New Answer
After clarifications in the comments, the question being asked can be summed up as:
How do I effectively transform a quad in terms of pixels for use in a GUI?
As mentioned in the original question, the simplest approach to this will be using an Orthographic Projection. What is an Orthographic Projection?
a method of projection in which an object is depicted or a surface mapped using parallel lines to project its shape onto a plane.
In practice, you may think of this as a 2D projection. Distance plays no role, and the OpenGL coordinates map to pixel coordinates. See this answer for a bit more information.
By using an Orthographic Projection instead of a Perspective Projection you can start thinking of all of your transformations in terms of pixels.
Instead of defining a quad as (25 x 25)
world units in dimension, it is (25 x 25)
pixels in dimension.
Or instead of translating by 50
world units along the world x-axis, you translate by 50
pixels along the screen x-axis (to the right).
So how do you create an Orthographic Projection?

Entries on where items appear
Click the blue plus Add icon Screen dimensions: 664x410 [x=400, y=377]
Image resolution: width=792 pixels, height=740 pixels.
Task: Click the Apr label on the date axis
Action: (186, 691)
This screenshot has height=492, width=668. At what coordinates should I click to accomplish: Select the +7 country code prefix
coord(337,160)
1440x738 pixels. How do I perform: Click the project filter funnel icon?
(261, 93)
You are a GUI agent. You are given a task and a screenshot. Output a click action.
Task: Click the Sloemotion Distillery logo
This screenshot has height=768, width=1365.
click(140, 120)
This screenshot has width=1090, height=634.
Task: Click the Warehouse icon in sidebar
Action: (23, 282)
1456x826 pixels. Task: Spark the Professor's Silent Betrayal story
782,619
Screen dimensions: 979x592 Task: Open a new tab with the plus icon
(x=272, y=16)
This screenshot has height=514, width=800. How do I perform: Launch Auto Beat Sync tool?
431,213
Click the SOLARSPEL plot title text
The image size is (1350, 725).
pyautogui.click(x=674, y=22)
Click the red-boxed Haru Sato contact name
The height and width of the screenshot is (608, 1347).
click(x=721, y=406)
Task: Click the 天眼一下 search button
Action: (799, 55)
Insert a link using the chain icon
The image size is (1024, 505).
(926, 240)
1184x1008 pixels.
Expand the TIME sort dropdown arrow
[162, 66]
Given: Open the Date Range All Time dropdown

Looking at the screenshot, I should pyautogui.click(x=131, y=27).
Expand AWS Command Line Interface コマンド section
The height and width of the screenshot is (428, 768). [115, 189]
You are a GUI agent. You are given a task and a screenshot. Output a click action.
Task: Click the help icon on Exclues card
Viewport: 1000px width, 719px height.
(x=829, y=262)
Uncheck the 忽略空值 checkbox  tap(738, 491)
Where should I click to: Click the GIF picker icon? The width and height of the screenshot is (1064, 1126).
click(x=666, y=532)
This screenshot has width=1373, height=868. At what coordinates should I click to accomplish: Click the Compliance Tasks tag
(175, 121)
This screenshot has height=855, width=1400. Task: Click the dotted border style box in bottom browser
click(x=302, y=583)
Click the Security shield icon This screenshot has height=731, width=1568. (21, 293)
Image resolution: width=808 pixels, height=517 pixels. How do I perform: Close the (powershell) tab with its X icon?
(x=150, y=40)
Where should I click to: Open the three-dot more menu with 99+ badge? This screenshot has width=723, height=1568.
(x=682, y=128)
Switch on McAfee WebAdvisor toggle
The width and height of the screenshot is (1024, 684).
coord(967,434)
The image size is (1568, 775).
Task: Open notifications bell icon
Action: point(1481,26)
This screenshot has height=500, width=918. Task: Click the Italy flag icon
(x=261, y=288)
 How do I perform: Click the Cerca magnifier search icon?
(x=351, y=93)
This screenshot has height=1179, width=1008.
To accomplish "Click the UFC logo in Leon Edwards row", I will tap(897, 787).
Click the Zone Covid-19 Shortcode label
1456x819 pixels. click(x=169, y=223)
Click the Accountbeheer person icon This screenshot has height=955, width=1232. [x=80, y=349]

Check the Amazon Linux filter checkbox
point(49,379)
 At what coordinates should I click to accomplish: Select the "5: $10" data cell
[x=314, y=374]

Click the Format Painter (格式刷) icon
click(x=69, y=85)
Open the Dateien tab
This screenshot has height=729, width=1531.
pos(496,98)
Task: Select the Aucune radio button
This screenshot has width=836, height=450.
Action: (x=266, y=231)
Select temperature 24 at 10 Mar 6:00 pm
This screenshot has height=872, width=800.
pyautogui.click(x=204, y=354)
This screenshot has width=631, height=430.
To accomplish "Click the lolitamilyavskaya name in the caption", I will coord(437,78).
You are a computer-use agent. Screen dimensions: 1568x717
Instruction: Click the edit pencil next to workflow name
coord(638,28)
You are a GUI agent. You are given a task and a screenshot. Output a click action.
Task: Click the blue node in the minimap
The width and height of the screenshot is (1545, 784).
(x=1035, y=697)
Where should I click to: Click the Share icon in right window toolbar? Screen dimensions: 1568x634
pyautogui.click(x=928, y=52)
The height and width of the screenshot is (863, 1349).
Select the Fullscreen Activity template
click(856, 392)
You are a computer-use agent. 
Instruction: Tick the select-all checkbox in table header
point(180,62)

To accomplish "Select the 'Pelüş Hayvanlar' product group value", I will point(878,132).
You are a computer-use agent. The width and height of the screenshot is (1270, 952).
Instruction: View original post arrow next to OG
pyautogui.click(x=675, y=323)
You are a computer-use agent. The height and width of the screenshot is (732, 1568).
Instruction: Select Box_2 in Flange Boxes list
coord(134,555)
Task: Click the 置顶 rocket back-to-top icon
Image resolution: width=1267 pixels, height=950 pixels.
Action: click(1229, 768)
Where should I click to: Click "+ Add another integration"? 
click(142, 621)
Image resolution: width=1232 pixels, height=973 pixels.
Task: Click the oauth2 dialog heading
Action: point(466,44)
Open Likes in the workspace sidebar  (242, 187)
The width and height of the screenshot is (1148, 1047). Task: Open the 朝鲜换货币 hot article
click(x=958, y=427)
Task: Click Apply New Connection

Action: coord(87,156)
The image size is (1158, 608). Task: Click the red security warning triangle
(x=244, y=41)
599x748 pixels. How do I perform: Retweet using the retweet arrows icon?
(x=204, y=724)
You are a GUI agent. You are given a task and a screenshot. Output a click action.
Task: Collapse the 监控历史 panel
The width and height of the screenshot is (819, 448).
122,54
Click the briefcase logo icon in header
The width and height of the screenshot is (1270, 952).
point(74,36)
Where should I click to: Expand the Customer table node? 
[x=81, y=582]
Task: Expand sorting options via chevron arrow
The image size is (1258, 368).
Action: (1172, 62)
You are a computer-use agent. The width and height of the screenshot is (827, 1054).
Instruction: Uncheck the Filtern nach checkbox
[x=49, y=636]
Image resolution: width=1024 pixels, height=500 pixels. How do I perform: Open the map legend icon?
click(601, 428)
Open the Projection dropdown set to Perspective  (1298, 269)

→ **TO DO**
a) From the answer on orthographic projection, write out the passage starting with "a method of" and going on through "(to the right).".
b) List every sentence in the orthographic projection answer that ends with a question mark.
c) Extend the answer on orthographic projection, picking up right after its final sentence.

→ **REPLIES**
a)
a method of projection in which an object is depicted or a surface mapped using parallel lines to project its shape onto a plane.
In practice, you may think of this as a 2D projection. Distance plays no role, and the OpenGL coordinates map to pixel coordinates. See this answer for a bit more information.
By using an Orthographic Projection instead of a Perspective Projection you can start thinking of all of your transformations in terms of pixels.
Instead of defining a quad as (25 x 25)
world units in dimension, it is (25 x 25)
pixels in dimension.
Or instead of translating by 50
world units along the world x-axis, you translate by 50
pixels along the screen x-axis (to the right).

b)
How do I effectively transform a quad in terms of pixels for use in a GUI?
What is an Orthographic Projection?
So how do you create an Orthographic Projection?

c)
First, they are usually defined using the following parameters:
left
- X coordinate of the left vertical clipping plane
right
- X coordinate of the right vertical clipping plane
bottom
- Y coordinate of the bottom horizontal clipping plane
top
- Y Coordinate of the top horizontal clipping plane
near
- Near depth clipping plane
far
- Far depth clipping plane
Remember, all units are in pixels. A typical Orthographic Projection would be defined as:
glOrtho(0.0, windowWidth, windowHeight, 0.0f, 0.0f, 1.0f);
Assuming you do not (or can not) make use of glOrtho
(you have your own Matrix
class or another reason), then you must calculate the Orthographic Projection matrix yourself.
The Orthographic Matrix is defined as:
2/(r-l) 0 0 -(r+l)/(r-l)
0 2/(t-b) 0 -(t+b)/(t-b)
0 0 -2/(f-n) -(f+n)/(f-n)
0 0 0 1
Source A, Source B
At this point I recommend using a pre-made mathematics library unless you are determined to use your own. One of the most common bug sources I see in practice are matrix-related and the less time you spend debugging matrices, the more time you have to focus on other more fun endeavors.
GLM is a widely-used and respected library that is built to model GLSL functionality. The GLM implementation of glOrtho
can be seen here at line 100
.
How to use an Orthographic Projection?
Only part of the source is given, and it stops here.